The most important thing to keep in mind when borrowing money is to ensure that you have the ability to pay it back within a set time limit, whether this is set by the loan provider or by yourself. Having long-term debt hanging over you often leads to more debt and an inability to see your way out of the cycle of borrowing money. If, on the other hand, you have a clear idea of when the money will all be paid back, be it six months or three years, you will be able to see an end to your debt. It is for this reason that you should spend time deciding what is the right loan for you.
To help you decide which is the right loan for you, we’ve taken a look at the pros and cons of the most popular types of loans available.
Short term loan
Short term loans or payday loans are ideal for those needing a little bit of extra money to see them through until their next pay day arrives. These loans are popular with people who have had to pay out for an unexpected expense, repairing the family car for example, but who know that they will be able to pay back the loan in full quickly. These Short term loans provide money fast and have less background checks than other loans. If you are considering one of these loans, however, it is vital that you are able to pay back the money in full within the agreed time frame or else you could be hit with very high interest rates.

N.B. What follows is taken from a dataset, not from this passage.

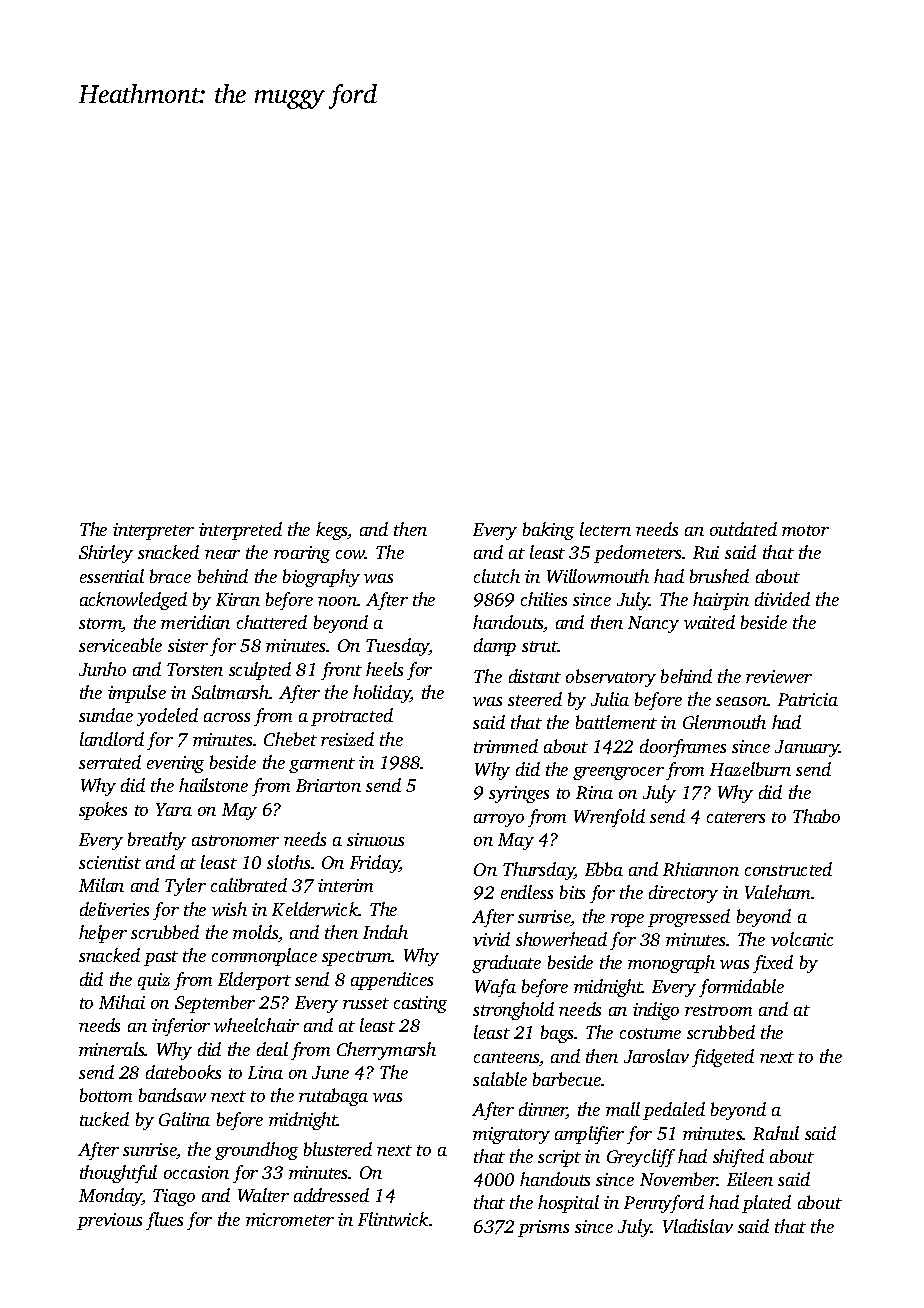 The width and height of the image is (924, 1308). What do you see at coordinates (393, 1219) in the image?
I see `Flintwick` at bounding box center [393, 1219].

Many people turn to their credit cards to pay for everyday products such as food and gas. Credit cards have the advantage of providing easy money and can often have high credit limits, taking the worry out of paying for everyday essentials. However, if you are depending on your credit card to buy essentials because you cannot afford it from your monthly wages alarm bells should start to ring and you need to re-budget and cut down on your outgoings. A major downside to credit cards is that many people forget that it is a type of loan and that they will have to pay back. Meeting your minimum payments might be fine now, but what happens if your circumstances change? The best way to use credit cards is to ensure you pay off the balance every month so that it doesn’t result in long-term debt.
Bank loans are great for those needing to borrow a large amount of money. Another plus is that you often have to agree a set timeframe in which to pay back the money, so although you will be in long-term debt you will also know how long it will take to pay it off. The negatives with bank loans is that they usually take a while to be agreed and therefore aren’t suited to those needing the money quickly, also banks tend to have much stricter rules about who they lend money to.